Trotz aller unterschiedlichen Auffassungen möchte ich zwei gemeinsame Punkte festhalten. Erstens. Wir alle gehen, wenn ich die Parteiprogramme richtig gelesen habe, davon aus, dass die Nutzung der Atomenergie nur eine vorübergehende Angelegenheit für einige Jahrzehnte ist. Es ist nur eine einzige Menschengeneration, die von dieser Technologie den zweifelhaften Nutzen haben wird.

Zweitens. Niemand von uns hat bis heute eine Lösung für die Endlagerung des radioaktiven Mülls. Insbesondere die Kernbrennstäbe mit Halbwertszeiten von über 20.000 Jahren machen uns allen - wie ich vermute - Sorgen. Denn bis heute weiß niemand, wie es gelingen kann, diese strahlenden Abfälle über Jahrtausende zu kühlen und sicher zu verwahren.

(Konrad Nabel [SPD]: So ist es!)

Wenn so um das Jahr 2020 das letzte Atomkraftwerk in Deutschland abgeschaltet wird, dann werden wir bis dahin in Deutschland etwa 50 Jahre lang zirka 30 % unseres Stroms mit Atomkraftwerken erzeugt haben. Das entspricht im Durchschnitt etwa 10 % unseres Energieverbrauchs oder - anders ausgedrückt - dem

gesamten deutschen Energieverbrauch von etwa fünf Jahren. Wir werden also bei der Vermeidung des Klimaeffektes und beim Übergang auf regenerative Energien durch die Nutzung der Atomenergie etwa fünf Jahre Zeit gewonnen haben.

(Zuruf von der CDU: Das klingt nach Men- genlehre!)

Für diese fünf Jahre Zeitgewinn werden wir bis zum Jahre 2020 etwa 100 t Plutonium produziert haben. Bläst man von diesem Material die Menge einer Fingerkuppe aus einer Müllverbrennungsanlage heraus, dann reicht das, um eine Stadt wie Hamburg für Jahrtausende unbewohnbar zu machen.

(Zuruf des Abgeordneten Martin Kayenburg [CDU])

Um einem Nichtphysiker eine Vorstellung zu geben, wie lange der Abbau dieses Materials dauert, noch ein paar Zahlen: Stellen Sie sich einmal vor, das Material wird in den Salzstock von Gorleben eingelagert. In 100 Jahren werden noch 99,7 % des Materials vorhanden sein.

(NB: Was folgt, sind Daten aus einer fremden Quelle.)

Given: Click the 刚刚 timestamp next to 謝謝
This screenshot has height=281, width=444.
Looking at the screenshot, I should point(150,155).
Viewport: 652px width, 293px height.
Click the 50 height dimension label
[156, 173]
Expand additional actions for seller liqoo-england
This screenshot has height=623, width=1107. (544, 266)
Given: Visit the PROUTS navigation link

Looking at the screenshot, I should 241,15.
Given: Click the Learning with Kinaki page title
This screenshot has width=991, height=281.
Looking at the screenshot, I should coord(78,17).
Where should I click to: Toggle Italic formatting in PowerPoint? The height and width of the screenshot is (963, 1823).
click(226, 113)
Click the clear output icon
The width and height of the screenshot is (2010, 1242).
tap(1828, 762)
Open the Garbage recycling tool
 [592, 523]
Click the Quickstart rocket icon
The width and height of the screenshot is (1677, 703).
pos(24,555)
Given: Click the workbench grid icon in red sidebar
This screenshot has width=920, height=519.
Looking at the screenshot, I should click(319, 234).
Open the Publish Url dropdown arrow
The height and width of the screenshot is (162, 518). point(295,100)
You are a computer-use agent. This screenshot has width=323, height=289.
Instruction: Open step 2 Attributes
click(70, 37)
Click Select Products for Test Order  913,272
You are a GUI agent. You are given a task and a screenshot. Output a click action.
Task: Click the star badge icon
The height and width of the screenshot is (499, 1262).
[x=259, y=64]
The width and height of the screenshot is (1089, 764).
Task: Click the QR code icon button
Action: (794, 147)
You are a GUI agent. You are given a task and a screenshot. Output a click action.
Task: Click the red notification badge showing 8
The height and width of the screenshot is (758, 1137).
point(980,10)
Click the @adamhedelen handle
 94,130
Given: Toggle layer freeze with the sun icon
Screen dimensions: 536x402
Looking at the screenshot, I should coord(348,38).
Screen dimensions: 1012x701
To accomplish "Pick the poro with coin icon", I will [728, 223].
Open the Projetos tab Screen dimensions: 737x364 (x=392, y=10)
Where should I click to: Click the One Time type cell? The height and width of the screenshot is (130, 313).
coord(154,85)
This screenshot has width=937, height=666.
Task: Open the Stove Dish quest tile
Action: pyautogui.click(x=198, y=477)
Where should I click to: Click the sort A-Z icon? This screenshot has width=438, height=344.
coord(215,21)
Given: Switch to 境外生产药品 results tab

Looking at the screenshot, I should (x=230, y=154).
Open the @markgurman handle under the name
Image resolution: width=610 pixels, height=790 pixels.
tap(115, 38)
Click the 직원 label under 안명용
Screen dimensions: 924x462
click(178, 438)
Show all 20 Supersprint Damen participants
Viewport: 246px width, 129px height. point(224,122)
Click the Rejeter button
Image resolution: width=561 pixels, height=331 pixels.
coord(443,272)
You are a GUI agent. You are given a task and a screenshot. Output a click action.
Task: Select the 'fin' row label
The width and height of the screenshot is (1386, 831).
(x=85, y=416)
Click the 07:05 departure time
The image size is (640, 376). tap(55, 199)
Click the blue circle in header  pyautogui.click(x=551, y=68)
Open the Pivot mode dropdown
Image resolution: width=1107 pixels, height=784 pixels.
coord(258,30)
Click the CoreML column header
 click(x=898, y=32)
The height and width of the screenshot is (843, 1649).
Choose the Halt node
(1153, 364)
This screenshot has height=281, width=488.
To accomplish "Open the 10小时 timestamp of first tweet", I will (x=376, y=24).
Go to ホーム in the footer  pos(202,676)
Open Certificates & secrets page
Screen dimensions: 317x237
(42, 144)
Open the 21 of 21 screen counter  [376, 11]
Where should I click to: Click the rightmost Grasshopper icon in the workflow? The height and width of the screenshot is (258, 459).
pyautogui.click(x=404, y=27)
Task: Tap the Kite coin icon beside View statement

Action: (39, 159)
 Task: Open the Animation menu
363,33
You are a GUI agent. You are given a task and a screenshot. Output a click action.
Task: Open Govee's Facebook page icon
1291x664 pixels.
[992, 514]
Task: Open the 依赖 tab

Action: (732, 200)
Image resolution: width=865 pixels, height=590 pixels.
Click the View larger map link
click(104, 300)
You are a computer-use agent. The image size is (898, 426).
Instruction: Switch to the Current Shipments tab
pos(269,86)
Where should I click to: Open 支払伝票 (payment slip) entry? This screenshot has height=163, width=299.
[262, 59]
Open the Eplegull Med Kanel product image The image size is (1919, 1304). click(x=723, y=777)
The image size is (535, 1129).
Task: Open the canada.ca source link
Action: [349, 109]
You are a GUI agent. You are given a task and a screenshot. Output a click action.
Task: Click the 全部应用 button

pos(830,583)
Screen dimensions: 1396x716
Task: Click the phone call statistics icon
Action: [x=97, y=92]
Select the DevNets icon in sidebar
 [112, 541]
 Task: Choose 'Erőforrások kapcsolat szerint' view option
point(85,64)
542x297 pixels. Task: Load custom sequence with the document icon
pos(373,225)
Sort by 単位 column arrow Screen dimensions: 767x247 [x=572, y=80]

(Wolfgang Kubicki [F.D.P.]: Was wollen Sie uns damit sagen?)

In 500 Jahren, wenn also noch einmal die Zeit seit der Entdeckung Amerikas verstrichen sein wird, werden noch 98 % des Materials vorhanden sein.

(Martin Kayenburg [CDU]: Und so weiter!)

In 2000 Jahren - also noch einmal die Zeit seit der Geburt Christi - werden es noch 95 % sein und in 10.000 Jahren

(Zurufe von der CDU)

- das ist auch die Zeit, die seit der Eiszeit verstrichen ist

(Martin Kayenburg [CDU]: Seit der letzten!)